▸ **Task requirements**
Show every line below that contains the word "Select". Treat uppercase and lowercase letters as distinct.
··········
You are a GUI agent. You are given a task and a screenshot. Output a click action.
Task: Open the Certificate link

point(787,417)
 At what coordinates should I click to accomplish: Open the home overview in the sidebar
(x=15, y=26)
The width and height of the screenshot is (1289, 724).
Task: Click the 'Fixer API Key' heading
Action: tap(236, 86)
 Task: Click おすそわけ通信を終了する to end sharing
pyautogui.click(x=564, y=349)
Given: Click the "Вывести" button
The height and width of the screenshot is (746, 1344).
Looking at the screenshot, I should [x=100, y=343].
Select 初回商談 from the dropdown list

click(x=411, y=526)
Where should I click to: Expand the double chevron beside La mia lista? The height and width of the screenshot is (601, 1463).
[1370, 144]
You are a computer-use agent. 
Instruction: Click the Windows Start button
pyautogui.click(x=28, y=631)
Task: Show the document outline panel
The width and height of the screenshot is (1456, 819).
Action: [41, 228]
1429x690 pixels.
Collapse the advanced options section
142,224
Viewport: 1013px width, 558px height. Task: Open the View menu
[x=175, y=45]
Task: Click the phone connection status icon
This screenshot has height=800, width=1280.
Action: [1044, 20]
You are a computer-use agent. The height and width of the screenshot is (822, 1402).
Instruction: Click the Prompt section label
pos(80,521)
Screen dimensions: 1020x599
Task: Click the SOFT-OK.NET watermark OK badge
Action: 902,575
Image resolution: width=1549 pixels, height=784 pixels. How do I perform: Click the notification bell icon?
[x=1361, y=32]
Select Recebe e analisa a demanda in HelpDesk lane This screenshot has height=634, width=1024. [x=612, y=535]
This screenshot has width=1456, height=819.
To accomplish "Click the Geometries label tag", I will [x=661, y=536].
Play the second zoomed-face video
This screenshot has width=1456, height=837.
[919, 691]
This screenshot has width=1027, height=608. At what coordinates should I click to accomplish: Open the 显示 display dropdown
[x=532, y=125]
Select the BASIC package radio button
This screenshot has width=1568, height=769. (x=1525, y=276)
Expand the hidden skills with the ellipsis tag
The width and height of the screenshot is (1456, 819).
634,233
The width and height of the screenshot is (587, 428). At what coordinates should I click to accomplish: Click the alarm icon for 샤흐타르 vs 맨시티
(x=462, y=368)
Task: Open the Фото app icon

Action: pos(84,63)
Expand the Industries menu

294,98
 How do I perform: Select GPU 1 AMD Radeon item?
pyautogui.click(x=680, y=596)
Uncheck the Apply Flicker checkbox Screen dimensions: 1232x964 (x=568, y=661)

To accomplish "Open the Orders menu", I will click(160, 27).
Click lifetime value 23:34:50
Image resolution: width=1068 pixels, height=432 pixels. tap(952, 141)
··········
▸ **Complete response**
Select 初回商談 from the dropdown list
Select Recebe e analisa a demanda in HelpDesk lane This screenshot has height=634, width=1024. [x=612, y=535]
Select the BASIC package radio button
 How do I perform: Select GPU 1 AMD Radeon item?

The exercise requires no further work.